I am using CondaPkg and PythonCall for more than one of my projects. When I install a second project using CondaPkg, this second one finds the dependencies of the first one and tries to solve all the dependencies together, which of course it’s not a desirable behavior since these different projects don’t need to be compatible.
I am installing SphereUDE @0.1.4 (link here), which I just bump the version to work now with PythonCall instead of PyCall. When installing in a new project environment, I get
You can see that CondaPkg has found three different dependencies files CondaPkg.toml, even when I i just interested in this to work for my new installed library.
This point has been raised in this other post without answer and I think is similar to this issue raised by @cjdoris.

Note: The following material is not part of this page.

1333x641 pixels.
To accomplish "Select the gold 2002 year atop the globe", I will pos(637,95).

Is this the default behavior? Is there a way to turn this off? Furthermore, every person who installs SphereUDE will run into this same issue? As developer of these libraries, I would like to find a solution that will best work for the users. Thanks!
This is intentional behaviour. Your project depends on those 3 packages listed (PythonCall, SphereUDE and Sleipnir) and therefore needs to install the Conda packages they depend on so that they can work properly.

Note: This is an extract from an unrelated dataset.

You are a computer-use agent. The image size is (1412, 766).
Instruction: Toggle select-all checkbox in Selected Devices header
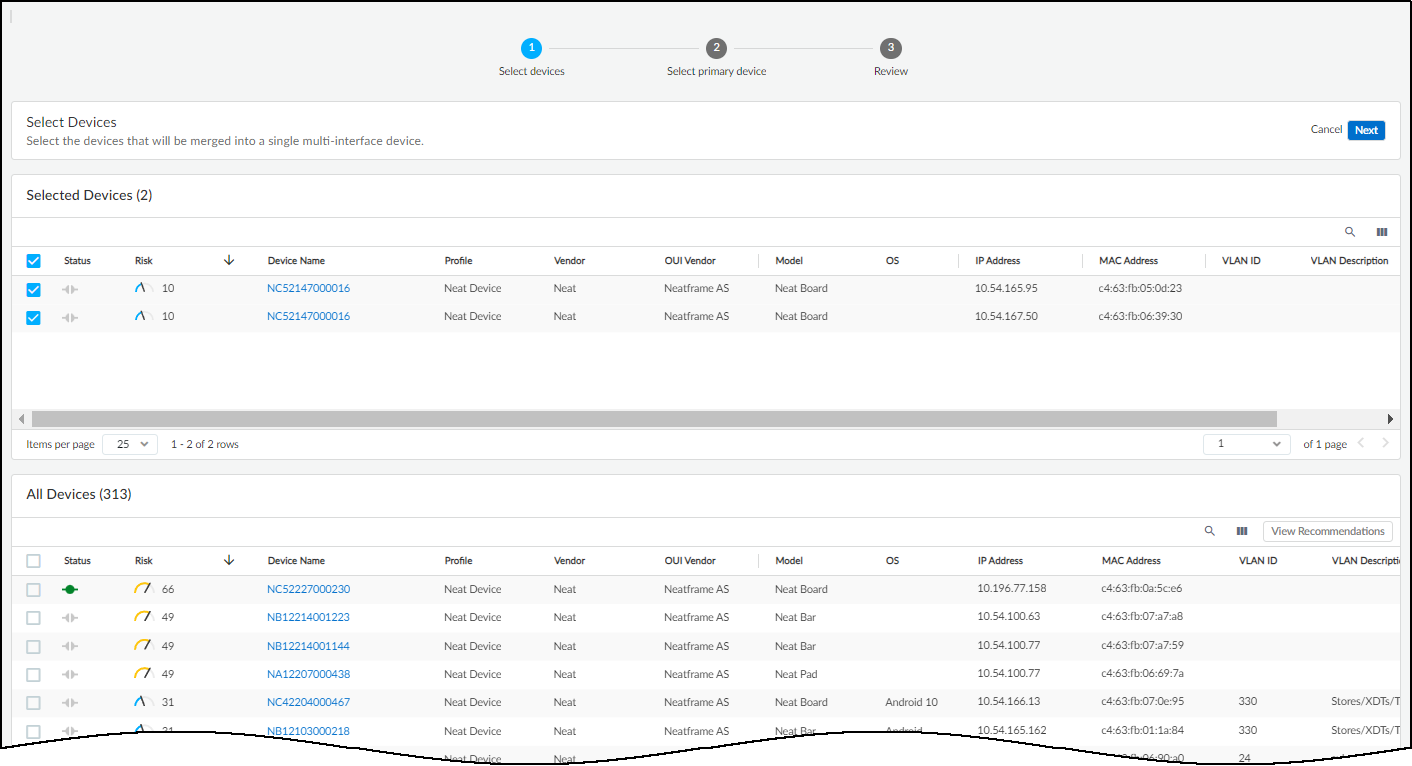tap(34, 261)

The project does not depend of Sleipnir, which is the library causing compatibility problems (and the ones I am trying to avoid ).
The dependencies of this project has PythonCall and SphereUDE (the library I am trying to install), but I want to definitively not interfere with Sleipnir or any other local CondaPkg dependency.
CondaPkg looks through your whole load path, not just the active project. My guess is you have Sleipnir installed in your global environment, e.g. ~/.julia/environments/v1.11.
Thank you @cjdoris ! Indeed, those other libraries where in the global environment and the behaviour stoped once I remove them from the base/global environment.
It seems it shouldn’t look into the global environment…
If it’s intentional, then you CAN remove from there, or use Docker or something, but you might want to have a local environment/app and nothing else looked at.
It his is not changed, considered a breaking change, then consider some ENV var to do it, control it.
I would much prefer non-global default (unless global maybe ok in REPL/interactive), and possibly ENV to override.
I’ve seen “CondaPkg found” sometimes and sometimes not, why not always? Is it one some timeout, if files old enough?